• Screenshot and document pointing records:
╔══
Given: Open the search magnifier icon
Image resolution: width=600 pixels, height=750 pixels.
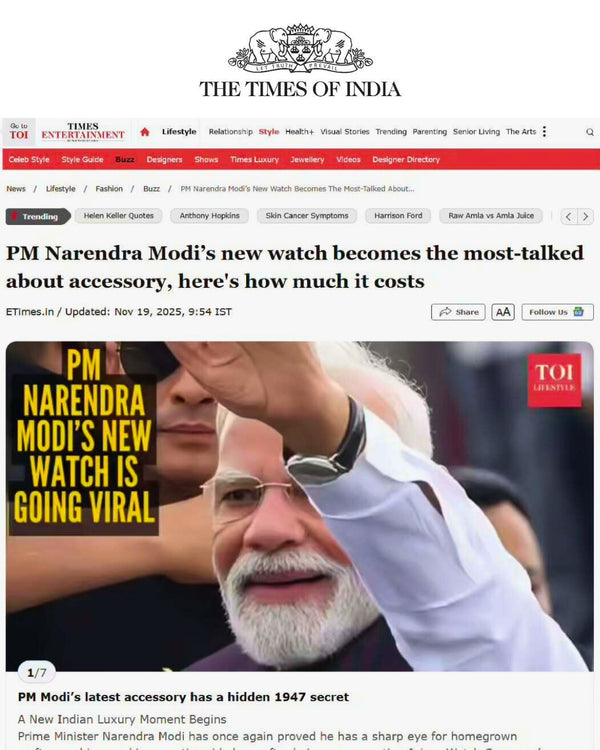Looking at the screenshot, I should [590, 132].
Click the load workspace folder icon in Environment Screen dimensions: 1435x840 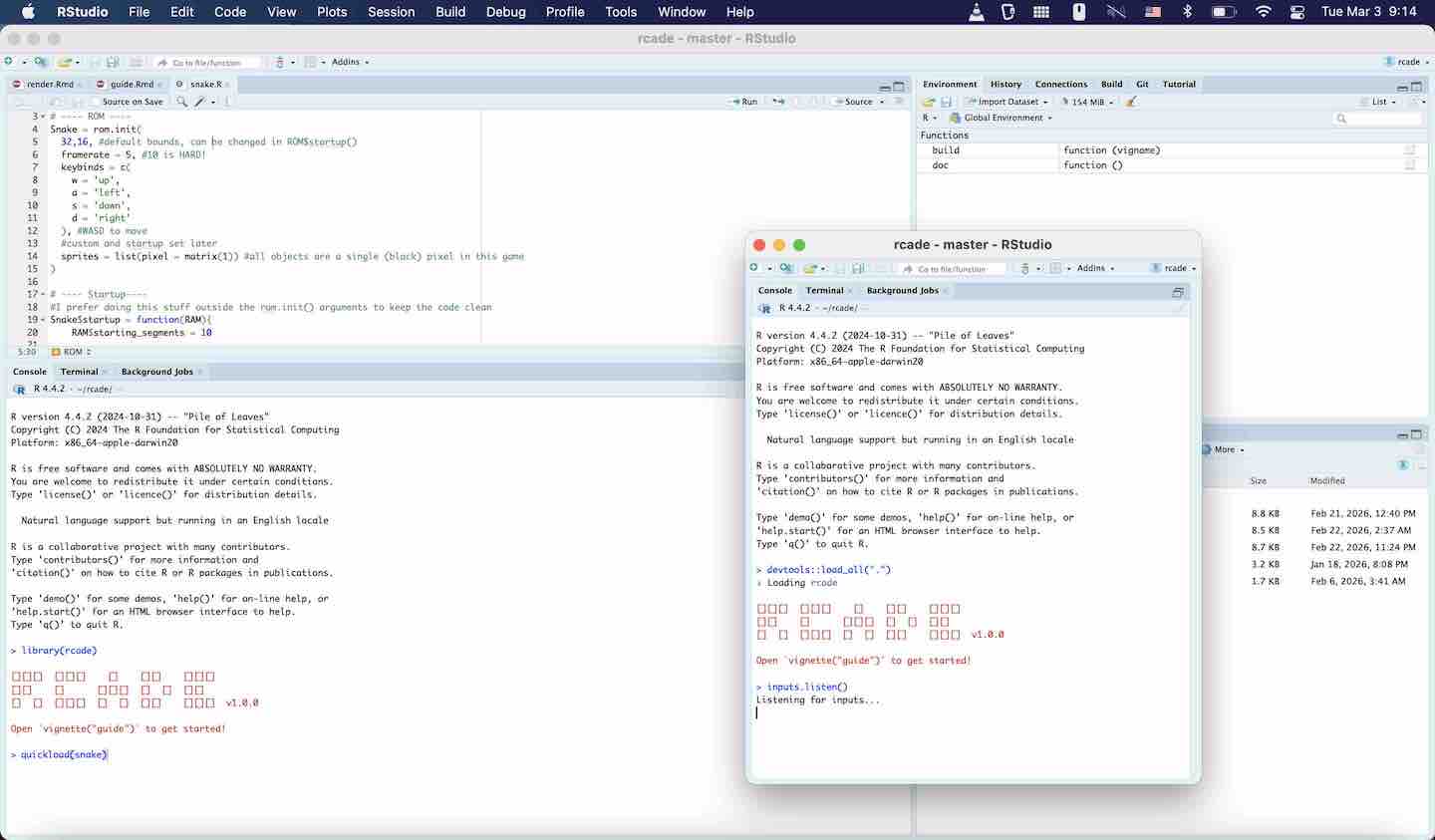point(928,102)
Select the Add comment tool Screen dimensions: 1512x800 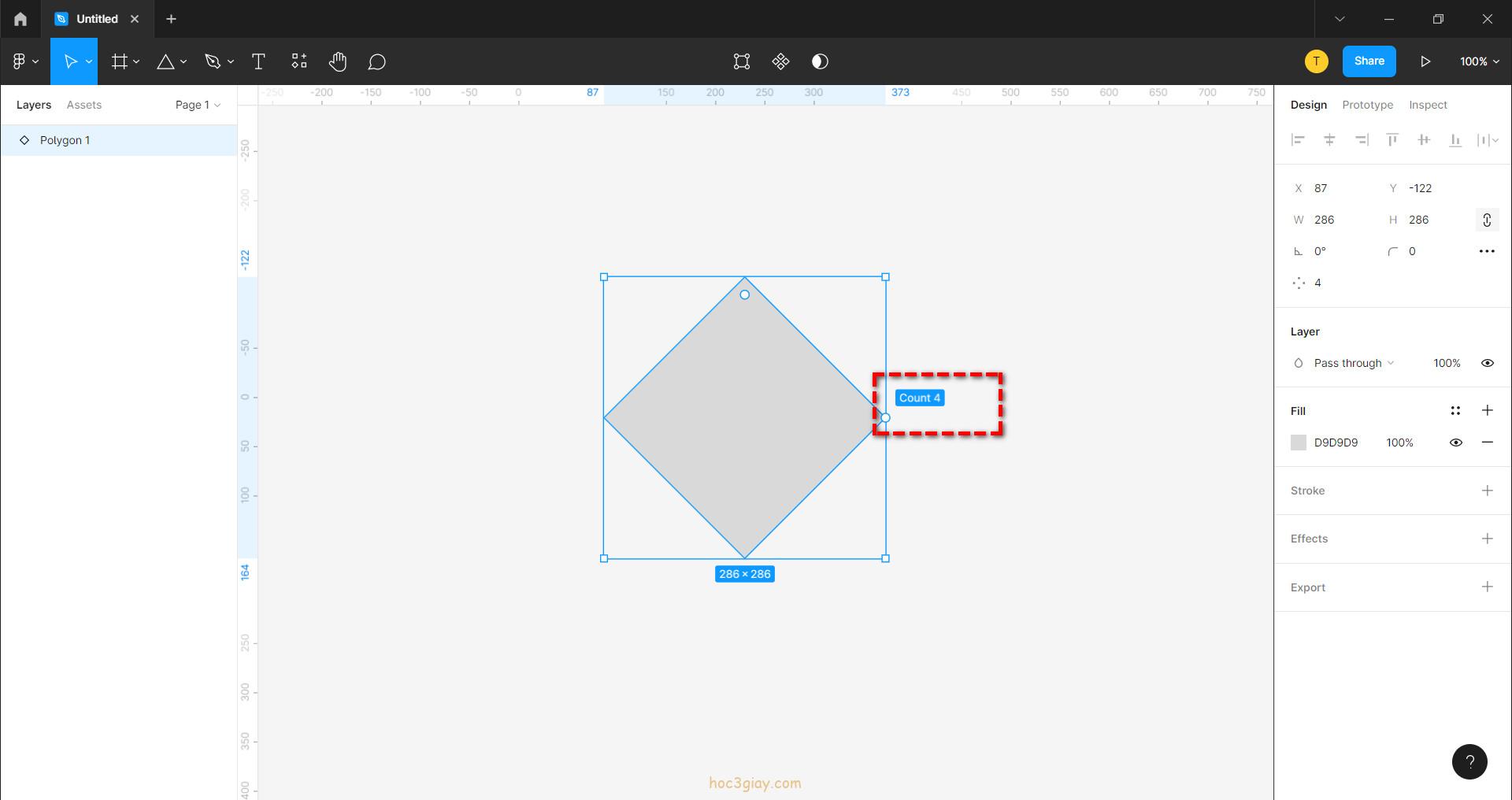(376, 61)
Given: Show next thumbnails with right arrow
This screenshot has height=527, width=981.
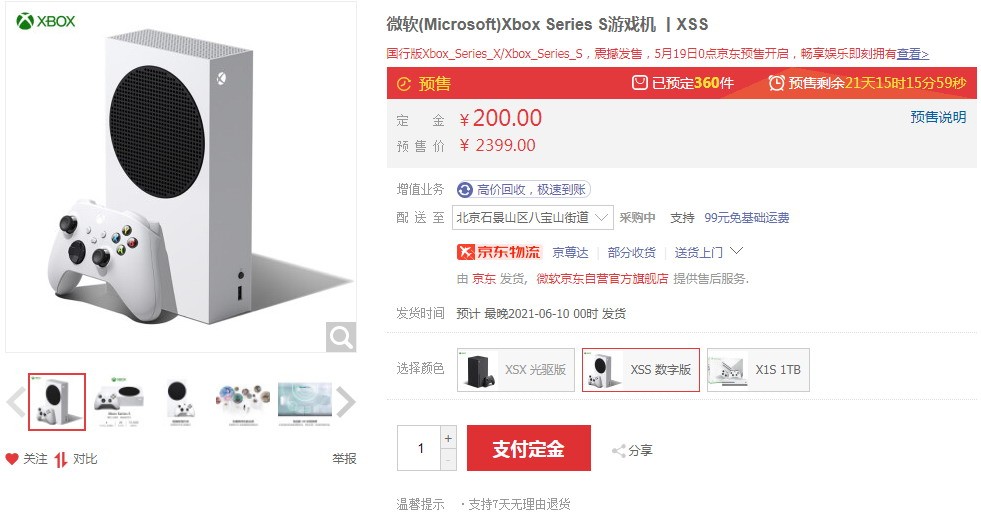Looking at the screenshot, I should (x=346, y=402).
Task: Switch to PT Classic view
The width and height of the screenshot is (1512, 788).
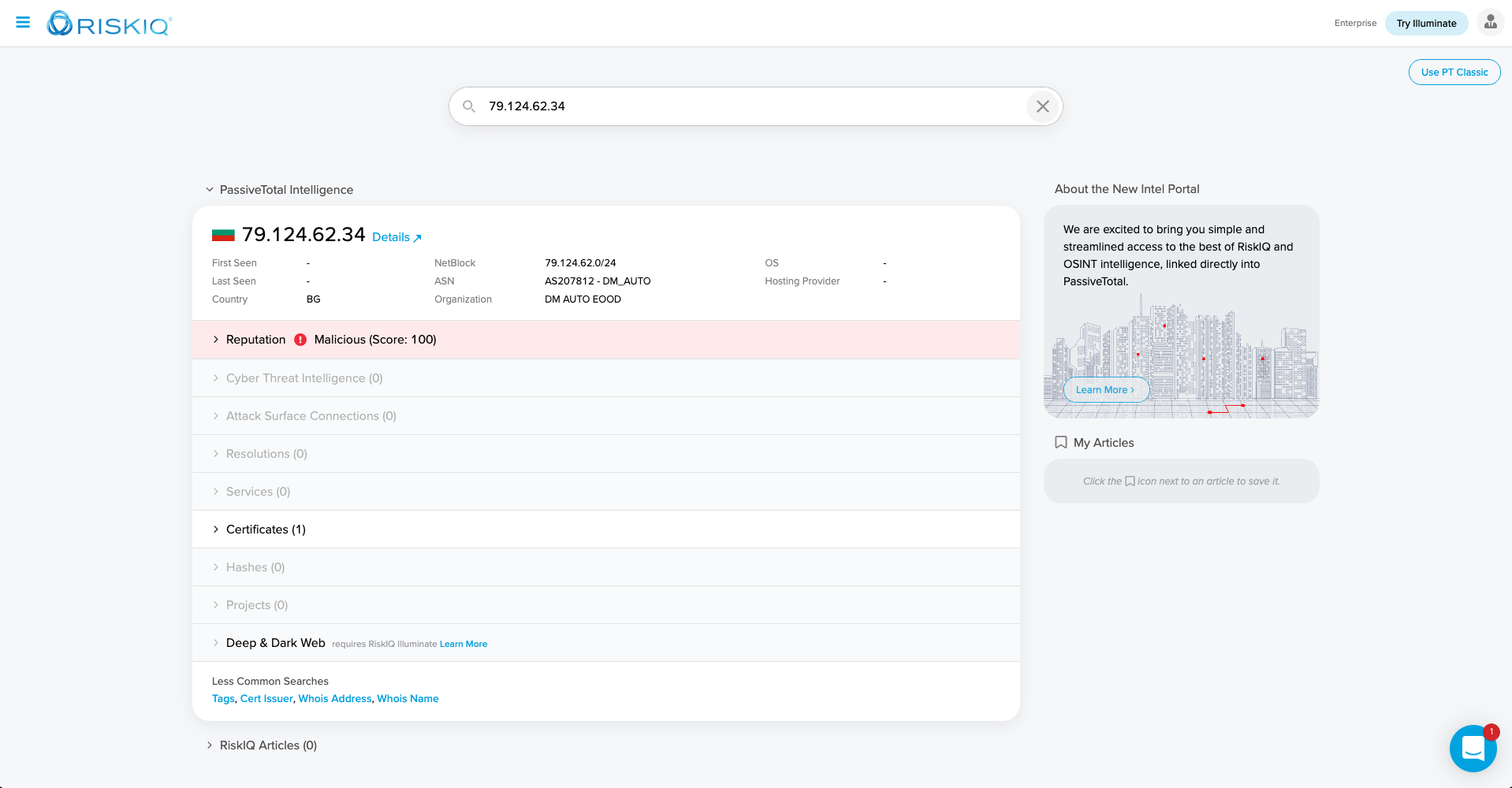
╚══
• PROMPT:
Collect every line in the records that contains the word "height", and copy each one in full.

• RESULT OF THIS EXERCISE:
Image resolution: width=600 pixels, height=750 pixels.
This screenshot has height=527, width=981.
The width and height of the screenshot is (1512, 788).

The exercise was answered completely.